Article Text
Abstract
Introduction Celiac disease is a chronic intestinal inflammation resulting in different degree of intestinal mucosal damages. The disease occurs in genetically predisposed individuals and associated with human leukocyte antigen (HLA)-DQ2/8 heterodimers. The aim of this study is to evaluate the correlation between distribution of HLA haplotypes and the severity of mucosal damages.
Methods Fifty nineIranian celiac disease patients were evaluated to predict the HLA-DQA1 and -DQB1 genes, using tagging SNPs method. All patients had positive tTGA and/or EMA antibodies and histology according to Modified Marsh classification (Marsh I-IIIc) by Rostami et al
Results The result of this study show that 86.4% of cases were carriers of HLA-DQ2 and/or HLA-DQ8 heterodimers, either homozygous or heterozygous. Marsh IIIa lesions were seen in 20 cases, Marsh IIIb in 9 and Marsh IIIc in 12 cases. Marsh IIIa is associated with HLA-DQ2 haplotype in 10 cases, IIIb with 4 and IIIc with 10 cases respectively. Marsh IIIa is correlated with HLA-DQ2.5/2.5 in 4 cases followed by HLA-DQ2.5/DQ8 and HLA-DQ2.5/DQX each in 3 cases respectively.

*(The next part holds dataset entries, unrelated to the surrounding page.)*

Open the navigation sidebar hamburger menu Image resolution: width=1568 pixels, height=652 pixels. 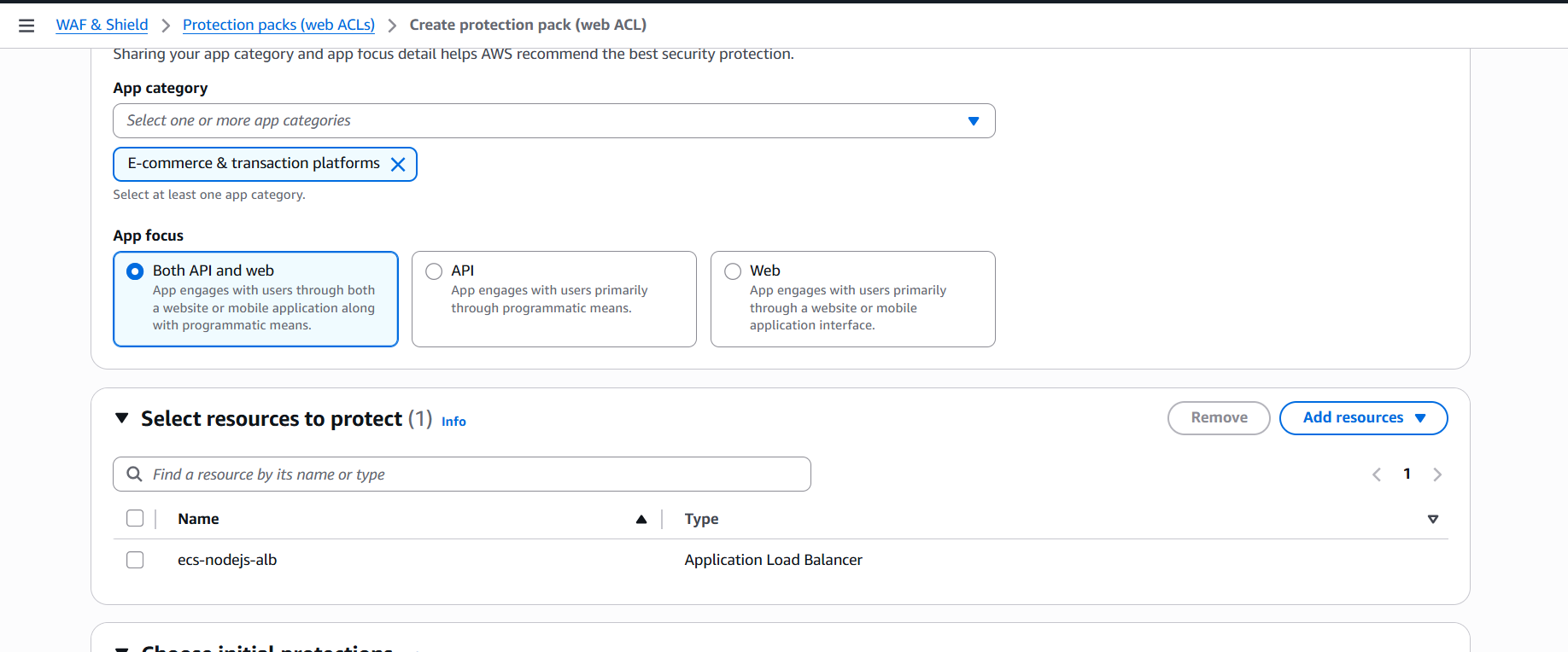pos(26,25)
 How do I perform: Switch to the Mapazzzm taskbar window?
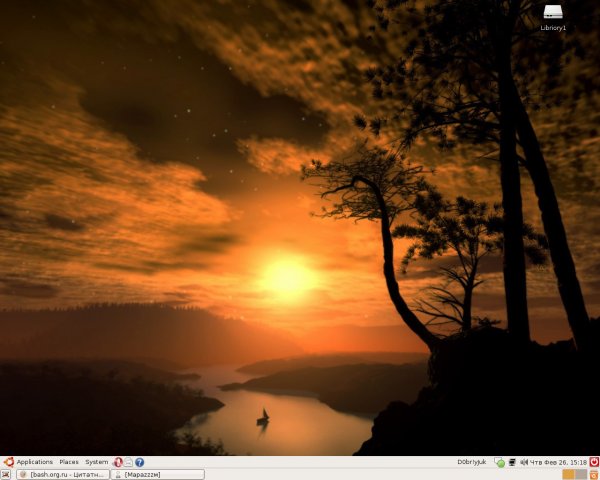[x=156, y=474]
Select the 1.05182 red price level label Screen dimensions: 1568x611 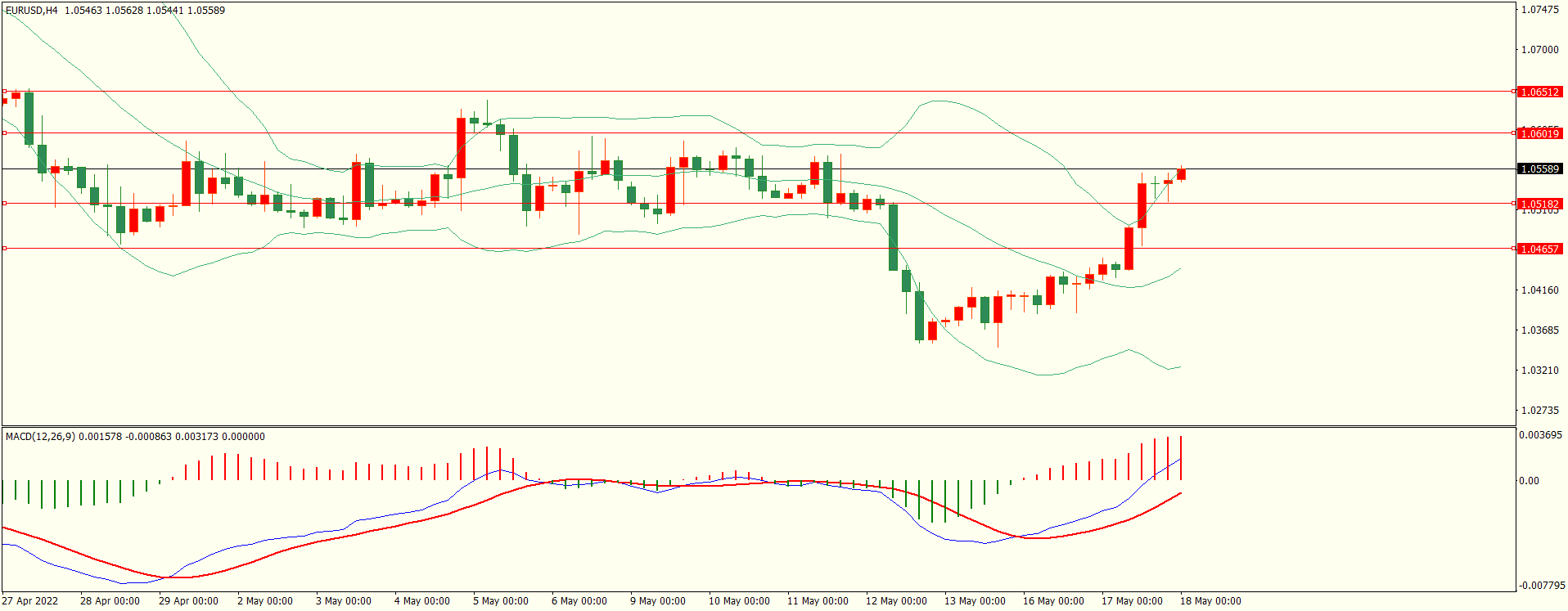pyautogui.click(x=1539, y=204)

Conclusion According to high prevalence of HLA-DQ2 haplotype in Iranian population, we can conclude that there is a strong link between severity of mucosal damages and presence of HLA-DQ 2 haplotype. Celiac disease cases with Marsh III (a-c) carry more HLA risk alleles compared to those with Marsh I-II and this difference were statistically significant for DQ2.5 haplotype distribution (P = 0.0001).